La loi Lemoine relative à l’assurance de prêt immobilier a été adoptée par le Parlement il y a tout juste un an. Voici l’occasion pour la députée qui lui a donné son nom de faire le point sur cette réforme essentielle pour le pouvoir d’achat des ménages emprunteurs. Elle reconnaît toutefois que certains aspects de cette nouvelle réglementation sont perfectibles.
Changement d’assurance emprunteur
Portée par la députée Patricia Lemoine, la loi n°2022-270 adoptée le 28 février 2022 vise un accès plus juste, plus simple et plus transparent au marché de l’assurance emprunteur. Jusqu’à présent sous la férule des banques, l’assurance de prêt immobilier est un produit contraint pour l’emprunteur, qu’il a enfin la possibilité de pouvoir changer à tout moment.

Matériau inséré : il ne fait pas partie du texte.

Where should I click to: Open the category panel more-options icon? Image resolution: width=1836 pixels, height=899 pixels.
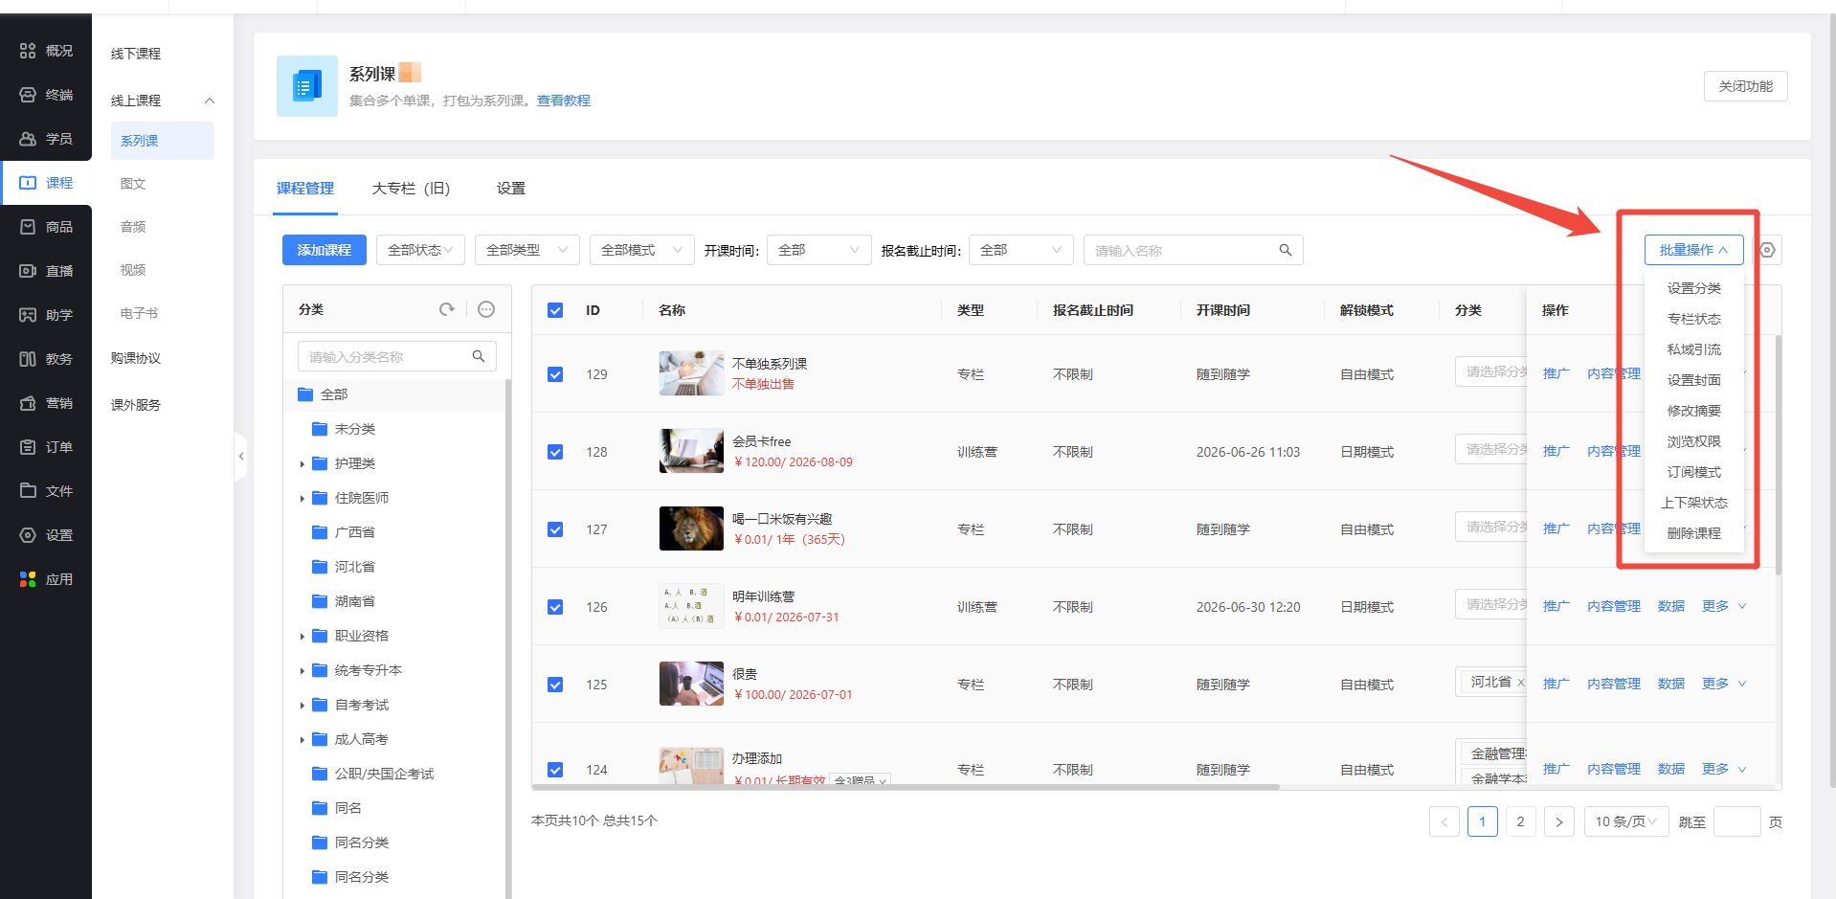486,309
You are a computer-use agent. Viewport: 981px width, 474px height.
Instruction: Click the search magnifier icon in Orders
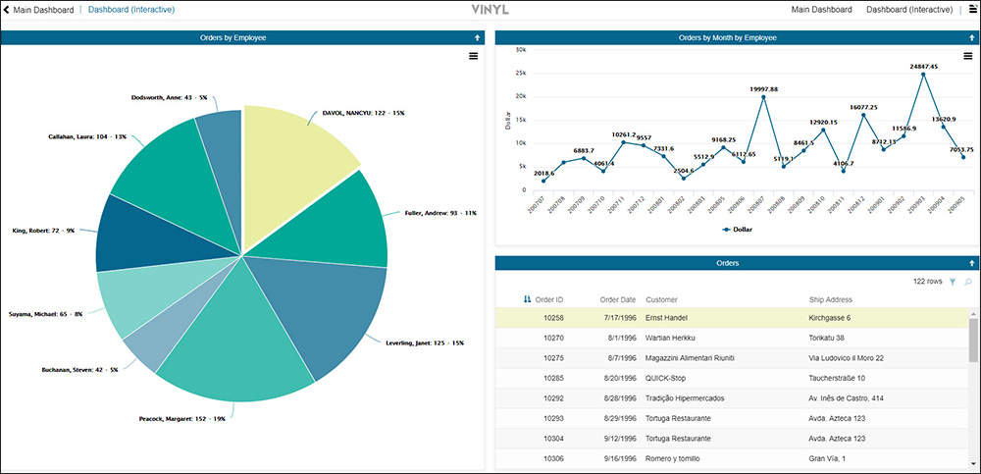(x=968, y=282)
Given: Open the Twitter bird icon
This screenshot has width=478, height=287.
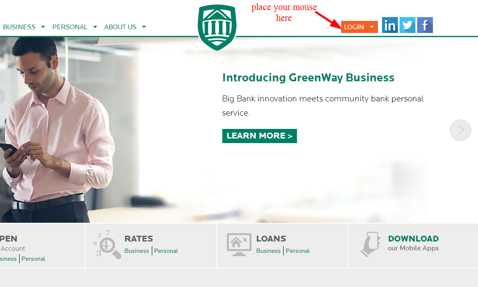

La libéralisation du marché permet désormais aux emprunteurs d’exercer pleinement leur droit au libre choix du contrat inscrit dans le marbre depuis septembre 2010 (loi Lagarde assurance emprunteur). Puisqu’il est difficile de souscrire une assurance autre que celle du prêteur lors de la demande de financement, la loi Lemoine remet les compteurs à zéro en donnant l’opportunité de changer en cours de prêt, quand on le souhaite, sans frais, et sans aucun engagement minimum de souscription. C’est une première dans le monde de l’assurance où la substitution nécessite au moins une année de souscription, à l’instar de l’assurance habitation ou de la mutuelle santé.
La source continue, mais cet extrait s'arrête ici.